◆ ACTION ITEM
Print the data exactly as it is given, please.

◆ PROVIDED RECORDS

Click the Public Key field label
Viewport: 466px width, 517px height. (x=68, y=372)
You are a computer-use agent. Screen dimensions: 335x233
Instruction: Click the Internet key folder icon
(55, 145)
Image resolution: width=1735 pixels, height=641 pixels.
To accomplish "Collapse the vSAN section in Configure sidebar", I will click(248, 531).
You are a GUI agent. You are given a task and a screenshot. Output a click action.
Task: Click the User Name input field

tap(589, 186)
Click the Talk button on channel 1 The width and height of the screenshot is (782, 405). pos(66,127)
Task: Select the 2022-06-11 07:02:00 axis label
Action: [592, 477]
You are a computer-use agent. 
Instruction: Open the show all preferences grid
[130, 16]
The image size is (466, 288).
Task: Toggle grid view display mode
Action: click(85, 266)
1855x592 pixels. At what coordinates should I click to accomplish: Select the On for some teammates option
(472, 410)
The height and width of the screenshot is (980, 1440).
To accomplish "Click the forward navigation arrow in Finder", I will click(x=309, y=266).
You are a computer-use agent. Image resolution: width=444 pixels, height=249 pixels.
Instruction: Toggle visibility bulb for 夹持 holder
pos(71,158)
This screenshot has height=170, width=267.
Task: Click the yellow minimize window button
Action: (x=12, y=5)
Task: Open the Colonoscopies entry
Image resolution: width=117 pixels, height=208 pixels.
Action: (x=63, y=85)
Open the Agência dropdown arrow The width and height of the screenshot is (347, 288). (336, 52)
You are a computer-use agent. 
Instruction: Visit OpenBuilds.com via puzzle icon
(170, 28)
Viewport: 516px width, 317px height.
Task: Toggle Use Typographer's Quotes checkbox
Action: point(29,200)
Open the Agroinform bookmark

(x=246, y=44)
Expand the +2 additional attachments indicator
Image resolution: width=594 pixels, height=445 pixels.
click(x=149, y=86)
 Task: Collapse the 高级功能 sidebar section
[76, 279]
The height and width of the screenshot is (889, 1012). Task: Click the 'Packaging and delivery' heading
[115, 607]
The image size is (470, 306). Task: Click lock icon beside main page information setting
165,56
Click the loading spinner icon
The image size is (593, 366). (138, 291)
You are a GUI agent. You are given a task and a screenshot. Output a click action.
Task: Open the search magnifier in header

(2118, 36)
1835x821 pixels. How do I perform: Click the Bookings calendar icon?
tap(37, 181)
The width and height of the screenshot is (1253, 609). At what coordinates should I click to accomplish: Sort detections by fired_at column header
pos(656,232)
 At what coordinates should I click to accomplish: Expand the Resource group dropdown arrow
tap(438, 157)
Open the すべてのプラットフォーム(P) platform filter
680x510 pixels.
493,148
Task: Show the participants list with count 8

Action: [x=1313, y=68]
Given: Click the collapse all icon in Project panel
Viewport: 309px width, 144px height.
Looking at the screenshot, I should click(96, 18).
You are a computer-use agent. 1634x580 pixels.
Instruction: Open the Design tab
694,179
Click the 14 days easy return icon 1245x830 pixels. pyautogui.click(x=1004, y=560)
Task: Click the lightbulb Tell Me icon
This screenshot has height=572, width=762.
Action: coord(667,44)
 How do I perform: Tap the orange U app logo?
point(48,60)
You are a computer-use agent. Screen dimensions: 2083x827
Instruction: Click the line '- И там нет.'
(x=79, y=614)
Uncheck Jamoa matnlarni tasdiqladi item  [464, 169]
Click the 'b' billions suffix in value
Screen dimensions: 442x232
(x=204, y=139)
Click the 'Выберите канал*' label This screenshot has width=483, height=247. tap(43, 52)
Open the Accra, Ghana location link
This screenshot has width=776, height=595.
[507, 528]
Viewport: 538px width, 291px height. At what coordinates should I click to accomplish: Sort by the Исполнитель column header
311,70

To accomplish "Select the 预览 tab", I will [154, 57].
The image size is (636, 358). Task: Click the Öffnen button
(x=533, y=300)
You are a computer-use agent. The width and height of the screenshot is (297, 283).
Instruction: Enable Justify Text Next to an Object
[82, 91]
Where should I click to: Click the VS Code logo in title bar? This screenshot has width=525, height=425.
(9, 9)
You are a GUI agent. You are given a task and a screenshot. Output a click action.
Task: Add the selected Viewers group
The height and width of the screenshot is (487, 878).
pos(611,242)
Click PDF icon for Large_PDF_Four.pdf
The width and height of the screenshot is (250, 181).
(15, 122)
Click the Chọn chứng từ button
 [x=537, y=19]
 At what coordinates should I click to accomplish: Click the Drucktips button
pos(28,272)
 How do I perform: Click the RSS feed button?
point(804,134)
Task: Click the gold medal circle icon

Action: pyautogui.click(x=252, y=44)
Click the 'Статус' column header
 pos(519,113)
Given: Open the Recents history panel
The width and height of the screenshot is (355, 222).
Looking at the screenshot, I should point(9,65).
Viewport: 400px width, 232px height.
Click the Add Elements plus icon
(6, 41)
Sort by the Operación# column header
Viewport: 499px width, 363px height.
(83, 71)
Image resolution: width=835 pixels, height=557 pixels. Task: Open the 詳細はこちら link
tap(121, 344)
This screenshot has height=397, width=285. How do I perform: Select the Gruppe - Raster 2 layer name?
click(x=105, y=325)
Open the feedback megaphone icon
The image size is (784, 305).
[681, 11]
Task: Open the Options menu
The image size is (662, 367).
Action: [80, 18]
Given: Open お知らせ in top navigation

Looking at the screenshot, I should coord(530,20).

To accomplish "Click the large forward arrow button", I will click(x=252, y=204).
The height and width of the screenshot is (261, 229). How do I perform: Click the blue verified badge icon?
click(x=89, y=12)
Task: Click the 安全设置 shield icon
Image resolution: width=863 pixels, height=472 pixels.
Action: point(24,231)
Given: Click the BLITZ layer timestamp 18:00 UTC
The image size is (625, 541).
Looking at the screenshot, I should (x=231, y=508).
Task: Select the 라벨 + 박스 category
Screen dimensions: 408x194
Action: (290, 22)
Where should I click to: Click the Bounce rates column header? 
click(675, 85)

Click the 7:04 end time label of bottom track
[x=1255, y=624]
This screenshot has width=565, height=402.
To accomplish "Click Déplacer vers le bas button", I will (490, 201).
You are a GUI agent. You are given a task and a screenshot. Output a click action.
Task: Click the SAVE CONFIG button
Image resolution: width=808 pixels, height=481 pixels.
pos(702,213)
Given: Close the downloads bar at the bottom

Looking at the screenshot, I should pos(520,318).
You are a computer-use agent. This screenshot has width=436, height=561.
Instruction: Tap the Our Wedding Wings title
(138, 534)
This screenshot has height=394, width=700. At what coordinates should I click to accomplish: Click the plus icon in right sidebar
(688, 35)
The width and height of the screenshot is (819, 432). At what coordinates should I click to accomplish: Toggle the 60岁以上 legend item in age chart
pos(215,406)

◆ RESPONSE TO THIS EXERCISE
Click the Public Key field label
Viewport: 466px width, 517px height. (x=68, y=372)
You are a computer-use agent. Screen dimensions: 335x233
Instruction: Click the Internet key folder icon
(55, 145)
Image resolution: width=1735 pixels, height=641 pixels.
To accomplish "Collapse the vSAN section in Configure sidebar", I will click(248, 531).
You are a GUI agent. You are given a task and a screenshot. Output a click action.
Task: Click the User Name input field

tap(589, 186)
Click the Talk button on channel 1 The width and height of the screenshot is (782, 405). pos(66,127)
Task: Select the 2022-06-11 07:02:00 axis label
Action: [592, 477]
You are a computer-use agent. 
Instruction: Open the show all preferences grid
[130, 16]
The image size is (466, 288).
Task: Toggle grid view display mode
Action: click(85, 266)
1855x592 pixels. At what coordinates should I click to accomplish: Select the On for some teammates option
(472, 410)
The height and width of the screenshot is (980, 1440).
To accomplish "Click the forward navigation arrow in Finder", I will click(x=309, y=266).
You are a computer-use agent. Image resolution: width=444 pixels, height=249 pixels.
Instruction: Toggle visibility bulb for 夹持 holder
pos(71,158)
This screenshot has height=170, width=267.
Task: Click the yellow minimize window button
Action: (x=12, y=5)
Task: Open the Colonoscopies entry
Image resolution: width=117 pixels, height=208 pixels.
Action: (x=63, y=85)
Open the Agência dropdown arrow The width and height of the screenshot is (347, 288). (336, 52)
You are a computer-use agent. 
Instruction: Visit OpenBuilds.com via puzzle icon
(170, 28)
Viewport: 516px width, 317px height.
Task: Toggle Use Typographer's Quotes checkbox
Action: point(29,200)
Open the Agroinform bookmark

(x=246, y=44)
Expand the +2 additional attachments indicator
Image resolution: width=594 pixels, height=445 pixels.
click(x=149, y=86)
 Task: Collapse the 高级功能 sidebar section
[76, 279]
The height and width of the screenshot is (889, 1012). Task: Click the 'Packaging and delivery' heading
[115, 607]
The image size is (470, 306). Task: Click lock icon beside main page information setting
165,56
Click the loading spinner icon
The image size is (593, 366). (138, 291)
You are a GUI agent. You are given a task and a screenshot. Output a click action.
Task: Open the search magnifier in header

(2118, 36)
1835x821 pixels. How do I perform: Click the Bookings calendar icon?
tap(37, 181)
The width and height of the screenshot is (1253, 609). At what coordinates should I click to accomplish: Sort detections by fired_at column header
pos(656,232)
 At what coordinates should I click to accomplish: Expand the Resource group dropdown arrow
tap(438, 157)
Open the すべてのプラットフォーム(P) platform filter
680x510 pixels.
493,148
Task: Show the participants list with count 8

Action: [x=1313, y=68]
Given: Click the collapse all icon in Project panel
Viewport: 309px width, 144px height.
Looking at the screenshot, I should click(96, 18).
You are a computer-use agent. 1634x580 pixels.
Instruction: Open the Design tab
694,179
Click the 14 days easy return icon 1245x830 pixels. pyautogui.click(x=1004, y=560)
Task: Click the lightbulb Tell Me icon
This screenshot has height=572, width=762.
Action: coord(667,44)
 How do I perform: Tap the orange U app logo?
point(48,60)
You are a computer-use agent. Screen dimensions: 2083x827
Instruction: Click the line '- И там нет.'
(x=79, y=614)
Uncheck Jamoa matnlarni tasdiqladi item  [464, 169]
Click the 'b' billions suffix in value
Screen dimensions: 442x232
(x=204, y=139)
Click the 'Выберите канал*' label This screenshot has width=483, height=247. tap(43, 52)
Open the Accra, Ghana location link
This screenshot has width=776, height=595.
[507, 528]
Viewport: 538px width, 291px height. At what coordinates should I click to accomplish: Sort by the Исполнитель column header
311,70

To accomplish "Select the 预览 tab", I will [154, 57].
The image size is (636, 358). Task: Click the Öffnen button
(x=533, y=300)
You are a computer-use agent. The width and height of the screenshot is (297, 283).
Instruction: Enable Justify Text Next to an Object
[82, 91]
Where should I click to: Click the VS Code logo in title bar? This screenshot has width=525, height=425.
(9, 9)
You are a GUI agent. You are given a task and a screenshot. Output a click action.
Task: Add the selected Viewers group
The height and width of the screenshot is (487, 878).
pos(611,242)
Click PDF icon for Large_PDF_Four.pdf
The width and height of the screenshot is (250, 181).
(15, 122)
Click the Chọn chứng từ button
 [x=537, y=19]
 At what coordinates should I click to accomplish: Click the Drucktips button
pos(28,272)
 How do I perform: Click the RSS feed button?
point(804,134)
Task: Click the gold medal circle icon

Action: pyautogui.click(x=252, y=44)
Click the 'Статус' column header
 pos(519,113)
Given: Open the Recents history panel
The width and height of the screenshot is (355, 222).
Looking at the screenshot, I should point(9,65).
Viewport: 400px width, 232px height.
Click the Add Elements plus icon
(6, 41)
Sort by the Operación# column header
Viewport: 499px width, 363px height.
(83, 71)
Image resolution: width=835 pixels, height=557 pixels. Task: Open the 詳細はこちら link
tap(121, 344)
This screenshot has height=397, width=285. How do I perform: Select the Gruppe - Raster 2 layer name?
click(x=105, y=325)
Open the feedback megaphone icon
The image size is (784, 305).
[681, 11]
Task: Open the Options menu
The image size is (662, 367).
Action: [80, 18]
Given: Open お知らせ in top navigation

Looking at the screenshot, I should coord(530,20).

To accomplish "Click the large forward arrow button", I will click(x=252, y=204).
The height and width of the screenshot is (261, 229). How do I perform: Click the blue verified badge icon?
click(x=89, y=12)
Task: Click the 安全设置 shield icon
Image resolution: width=863 pixels, height=472 pixels.
Action: point(24,231)
Given: Click the BLITZ layer timestamp 18:00 UTC
The image size is (625, 541).
Looking at the screenshot, I should (x=231, y=508).
Task: Select the 라벨 + 박스 category
Screen dimensions: 408x194
Action: (290, 22)
Where should I click to: Click the Bounce rates column header? 
click(675, 85)

Click the 7:04 end time label of bottom track
[x=1255, y=624]
This screenshot has width=565, height=402.
To accomplish "Click Déplacer vers le bas button", I will (490, 201).
You are a GUI agent. You are given a task and a screenshot. Output a click action.
Task: Click the SAVE CONFIG button
Image resolution: width=808 pixels, height=481 pixels.
pos(702,213)
Given: Close the downloads bar at the bottom

Looking at the screenshot, I should pos(520,318).
You are a computer-use agent. This screenshot has width=436, height=561.
Instruction: Tap the Our Wedding Wings title
(138, 534)
This screenshot has height=394, width=700. At what coordinates should I click to accomplish: Click the plus icon in right sidebar
(688, 35)
The width and height of the screenshot is (819, 432). At what coordinates should I click to accomplish: Toggle the 60岁以上 legend item in age chart
pos(215,406)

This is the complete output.